No answers, only more questions

Published 12:00 am Wednesday, November 18, 2015

The cursor on the blank page that is supposed to contain the words of this week’s column blinks at me. I sit with fingers on the keyboard and wait, not knowing what to type.

I call it waiting on the muse, opening to inspiration, listening for what speaks from my heart. This morning as I sit, my heart is silent.

Perhaps it’s silent because there is too much noise in the world right now to add one more voice to the chatter. Maybe, it’s silent because words seem small and inadequate when it comes to expressing my feelings.

Whatever the reason, nothing pours through my fingers except this explanation for why there is no column yet.
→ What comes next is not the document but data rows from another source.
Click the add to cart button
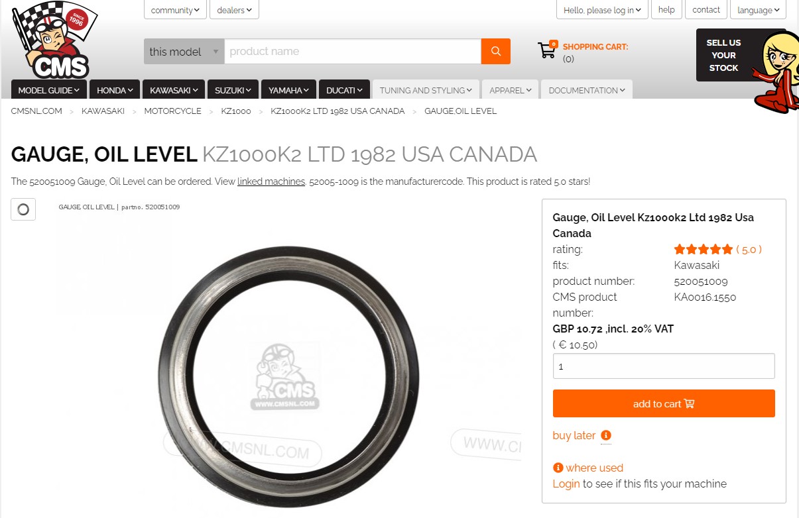This screenshot has height=518, width=799. point(664,403)
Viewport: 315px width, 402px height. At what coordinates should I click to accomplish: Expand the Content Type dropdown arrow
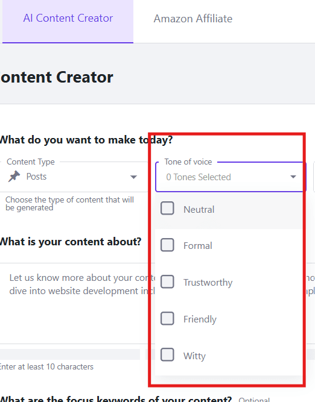(133, 177)
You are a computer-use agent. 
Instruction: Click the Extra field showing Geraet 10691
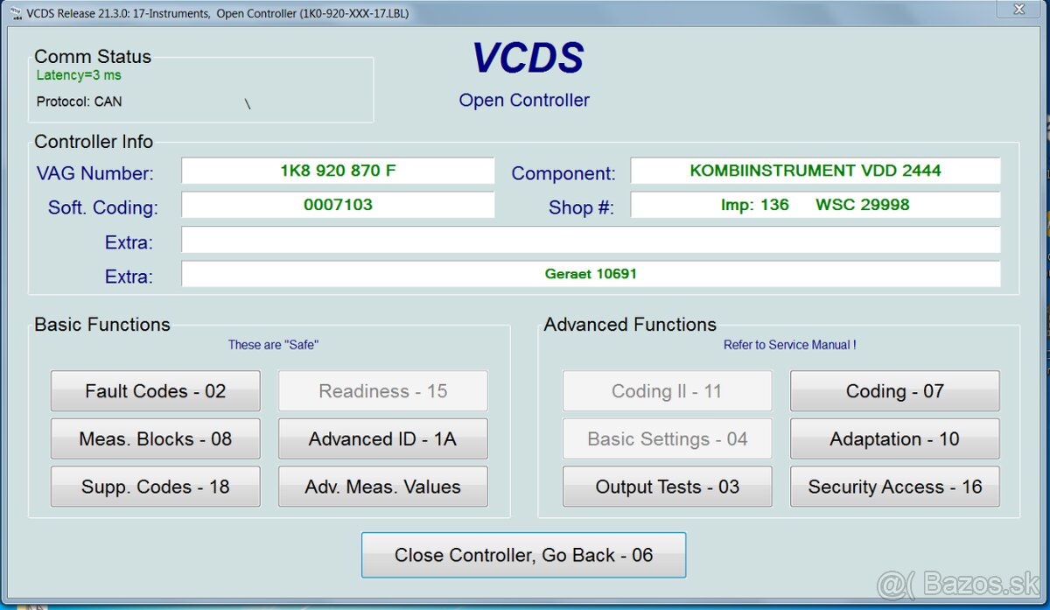590,274
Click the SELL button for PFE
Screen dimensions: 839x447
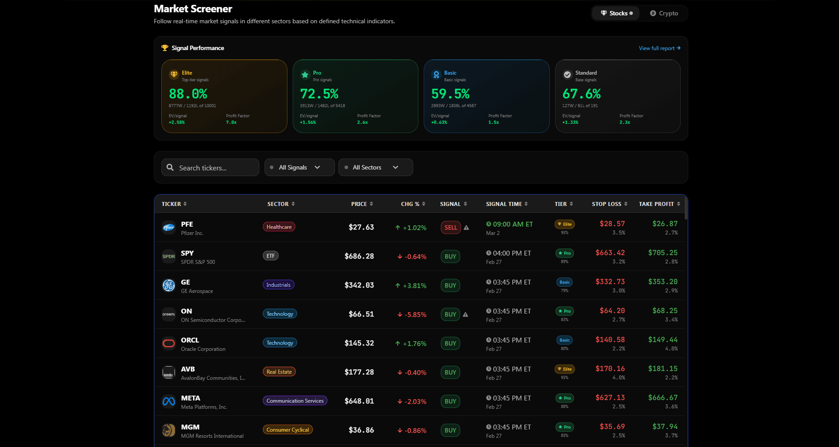450,227
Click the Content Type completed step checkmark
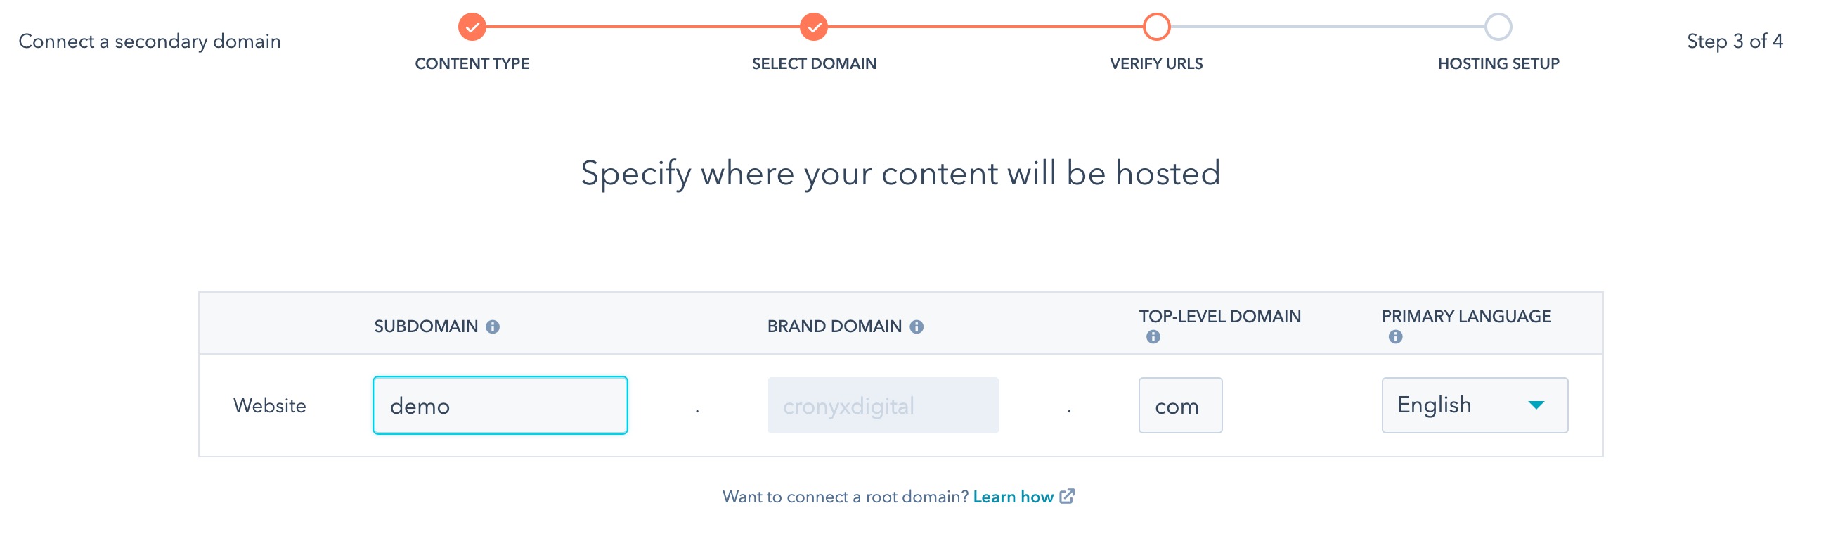Image resolution: width=1826 pixels, height=539 pixels. [472, 27]
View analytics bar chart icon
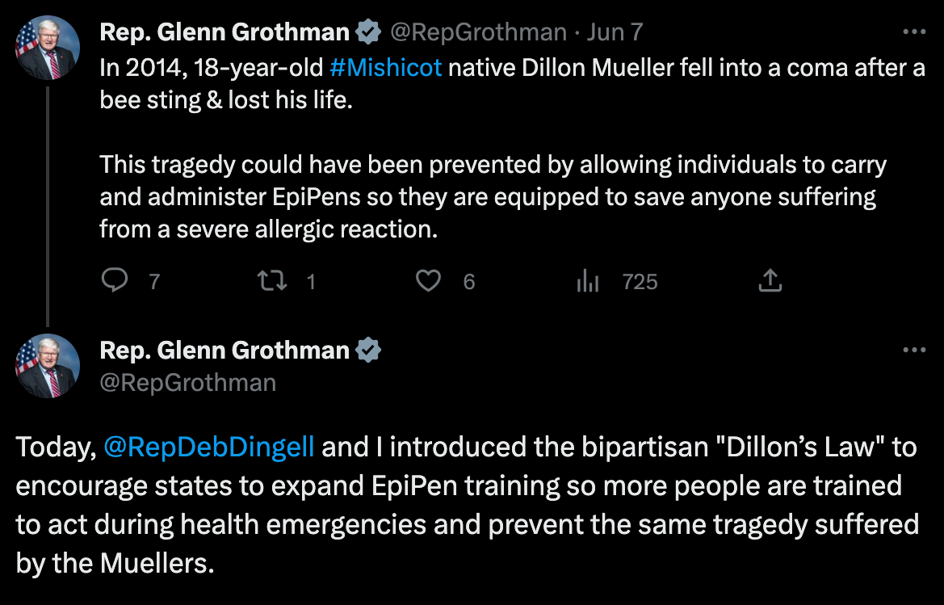944x605 pixels. [x=587, y=281]
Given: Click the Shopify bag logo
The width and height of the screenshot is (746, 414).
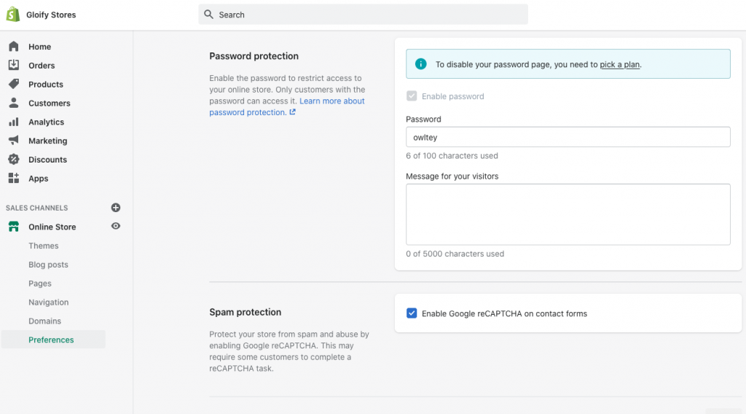Looking at the screenshot, I should (x=13, y=15).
Patience, I whisper, it will come in its own time.

The tugging from my heart in recent days is related to what is filling the news cycle — terrorists killing innocent people in Paris, probably blowing up a Russian plane and bombing Baghdad, again killing innocent people.

There are the images of refugees fleeing those same terrorists. A picture of a Syrian baby’s lifeless body lying on a beach haunts me.

There is also enough sadness and confusion right here at home to keep the questions coming for days. And, there is the constant noise of politicians attacking each other and droning on about their stance on refugees, illegal immigrants, gun control, taxation, foreign affairs etc.

Is my heart silent because all of this breaks it open and leaves it empty? Or, is it simply waiting for some explanation that will close the wound and make sense of what seems so senseless.

Over the last few days, I’ve read many words of fear and hatred posted on social media. Some of the comments condemn all Muslims; consider every one of them murderers, terrorists and bad people. Other comments remind us that Christians have their own sins to bear when it comes to violence.

Back and forth goes the arguing, accusing and condemning. I thought this column was going to be about reminding both sides that the holy books they follow have passages that seem to support violence as well as quotes about peace and forgiveness.

I even read some of those passages in both the Bible and the Koran. Then, when I thought about going in the direction of comparison, my heart whispered, “Keep silent.”

What will it accomplish to point out that there are passages of violence and peace in both holy books? Will it bring us closer to understanding each other or will it only invite us to defend our chosen beliefs?

My heart says be still and know, be quiet and hear. Is there much being quiet and listening going on right now on any side of the issues that seems to divide us? Are our hearts crying out to us to stop for a moment and let something greater than our small selves speak to us?

The cursor seems to be blink in time to the beating of my heart. That rhythm reminds me that every human on the planet has that same rhythm thumping away at this very moment.

I see my blank page is almost full now, and it’s not the column I thought I’d write today. No, this is a column filled with questions to which I have no answers.

Funny, as I sit quietly I hear words in my heart from an unexpected source. It is a poem written by a Sufi mystic named Rumi. For those who don’t know. Sufism is the mystical arm of Islam, the practice of seeking divine love through direct personal experience of God, something Christians know about as well.

How strange that I hear these words, but how well they fit what I feel as I sit with the silence of my heart.


“Out beyond ideas of wrongdoing

and rightdoing there is a field.

I’ll meet you there.

When the soul lies down in that grass

the world is too full to talk about.”

― Rumi


Nancy Blackmon is a former newspaper editor and a yoga teacher.